Posted by on July 6, 2014 at 5:00 PM

The Quick & Dirty Guide To Duty

There are many great opportunities for cross border shopping lately with companies like Nordstroms, Freshpair, Kate Spade, and more attempting to catch the eye of Canadian consumers with lower shipping rates. However, the question of duty always weighs heavily on the minds of Canadians and I am here to give you the quick and dirty info on duty.

What is Duty:

We think of duty in terms of ‘import duty’, which is associated with customs. It is a tax levied by the Canadian government when a package enters Canadian soil containing products manufactured in other countries.

Exemptions:

  • Anything that costs $20 CAN or less is exempt from duty.
  • Any gift valued at $60 CAN or less is exempt from duty (cannot be sent by a business).
  • Anything manufactured in Canada, the United States, or Mexico is exempt from duty when being brought into Canada under NAFTA: the North American Free Trade Agreement.

How much is Duty:

Excluding those the above, duty will vary depending on what the product is and where it was manufactured. The rule of thumb for duty is 18% + GST + PST (or HST). However, for a more accurate estimate use this Duty and Taxes Estimator designed by the Canadian Border Services Agency.

On top of the actual duty, you have to pay the handling fee (also known as the brokerage fee) of whichever postal service is importing your product.
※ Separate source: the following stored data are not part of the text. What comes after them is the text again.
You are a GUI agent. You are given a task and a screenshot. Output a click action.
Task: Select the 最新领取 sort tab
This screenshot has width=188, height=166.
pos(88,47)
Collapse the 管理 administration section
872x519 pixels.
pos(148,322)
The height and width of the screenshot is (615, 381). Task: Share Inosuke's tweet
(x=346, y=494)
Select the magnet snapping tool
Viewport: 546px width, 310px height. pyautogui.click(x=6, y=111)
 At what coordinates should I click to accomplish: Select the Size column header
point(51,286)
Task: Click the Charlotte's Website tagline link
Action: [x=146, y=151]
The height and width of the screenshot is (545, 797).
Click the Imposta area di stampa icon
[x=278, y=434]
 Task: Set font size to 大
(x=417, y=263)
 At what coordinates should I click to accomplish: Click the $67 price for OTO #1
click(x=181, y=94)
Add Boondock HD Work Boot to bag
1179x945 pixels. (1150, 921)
This is why prepaying duty on websites that allow it actually saves you money: you do not have the extra brokerage fee, which can really add up.

For example, Canada Post charges a flat rate of $9.95 to clear your package through customs. However, UPS starts at $7 and goes up to $85.80 depending on the value of the package. For example, if your package costs $40.01, they will charge you $19.45 just to broker your package… we are not even talking duty and taxes yet. This is highway robbery as it only costs $5 to clear a package through the port.

Acting as your own broker:

Now, if you live near the port of entry or near a CBSA (should be one in most major cities), then you can clear your package yourself (it is a right!) if it is shipping with UPS/FedEX or any other courier company (except Canada Post). I have not had the pleasure of doing so yet, but I did find this informative article at Border Bee (from Feb 2014) for everything you need to know about clearing your own customs package. Keep in mind that to self-clear you will need the manifest/waybill and the invoice.

Customs can be tricky, so it is good to know your way around them and know what your rights are. You have a right to clear your own package and that is a right that many courier companies do not want you to know about.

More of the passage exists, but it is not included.